The landscape of international football has changed drastically over the last few decades. And yes I am talking about real football, the sport to which Americans refer as “Soccer”. What do I mean by drastically changed? Well from a commercial perspective, the odds have gone up, massively. Looking at world’s biggest club, Manchester United , their revenue has increased with 783% over the last two decades. They racked up a decent €689 million last season. The majority of this revenue is because of the increasing value of sponsorship deals. A great part of this growth is due to successful marketing strategies by some of the world’s greatest clubs and reaching new groups of supporters in different parts of the world. But as Notorious B.I.G. (90’s rapper) once said: Mo Money Mo Problems.

When it comes to the commercialization of football there are numerous topics to cover. From critical sidelines on how the game is losing its romanticism till the crazy salaries players are receiving nowadays. But today I want to talk about how these clubs have grown into huge global brands that are using multi-channel strategies and engaging with their supporters all across the world in smart ways.

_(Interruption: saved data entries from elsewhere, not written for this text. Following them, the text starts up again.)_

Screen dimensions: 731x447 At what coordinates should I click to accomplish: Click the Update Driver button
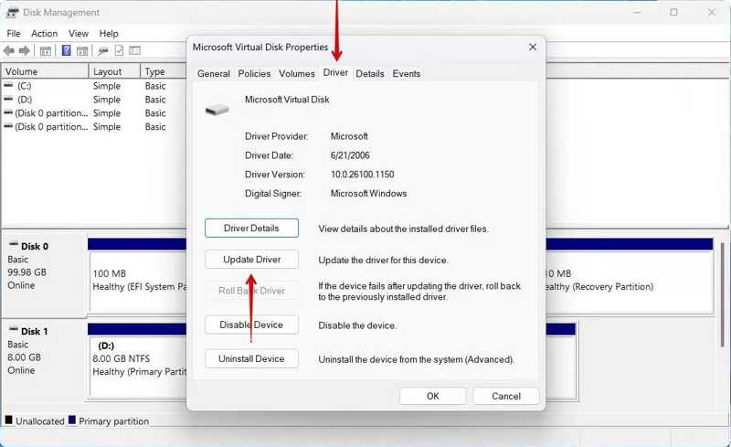pos(252,260)
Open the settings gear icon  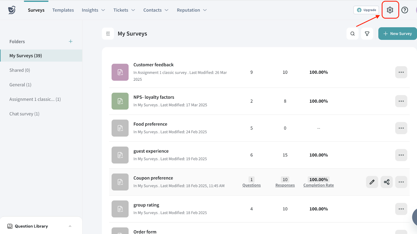coord(390,10)
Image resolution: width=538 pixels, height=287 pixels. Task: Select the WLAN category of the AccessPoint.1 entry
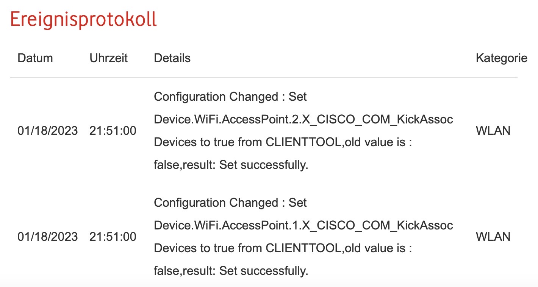pos(493,237)
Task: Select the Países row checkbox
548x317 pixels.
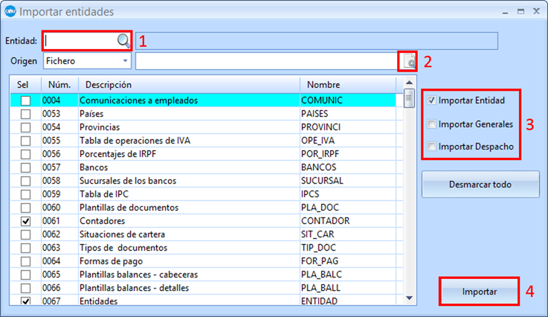Action: (26, 115)
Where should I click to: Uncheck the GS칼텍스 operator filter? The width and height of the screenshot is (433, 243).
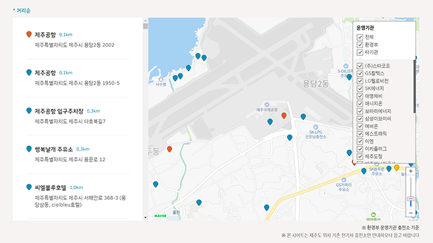click(360, 73)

Football Clubs becoming Corporations

Back in the days, the board of directors of most football clubs existed out of former players, coaches or other people at least having devoted the majority of their life in the football industry. Currently, more and more executives from big multinationals are in the boards of football clubs. An important reason for this is the earlier mentioned crazy growth the industry has gone through. A big reason for the higher value of sponsorship deals is the growing popularity in the Middle-East, South-East Asia and North-America. A part of this success is explained by trying to involve these supporters that never have a chance to visit a match in real-life via social media or events hosted by the respected club.

Global engagement

As a Manchester United fan, I will use them as an example again (Sorry Liverpool fans out there). They have over 70 million likes on their Facebook page and post at least 5 times a day. However, this is not why they excel in engaging with their supporters. They organize events all over the world for their fans hosted by former star players. Club legend Denis Irwin is an ambassador and travels to places like Mumbai and India. He hosts events that allows the fans to do a Q&A with club legends and watch a match on a huge screen with thousands of fellow supporters. The feeling of cheering with a huge crowd with a collective end goal helps in strengthening the relationship a person has with a football club or brand. Also, pre-season tours are nowadays always in places far away from home and aimed at commercially interesting markets. Ten years ago, the big clubs would practice close to home against different clubs in Europe to have the best possible preparation for the new season. The last years most clubs are doing their pre-season tours in the Middle-East, Asia or the United States. All of this is obviously to strengthen their brand in these markets and harvest lucrative sponsorship deals.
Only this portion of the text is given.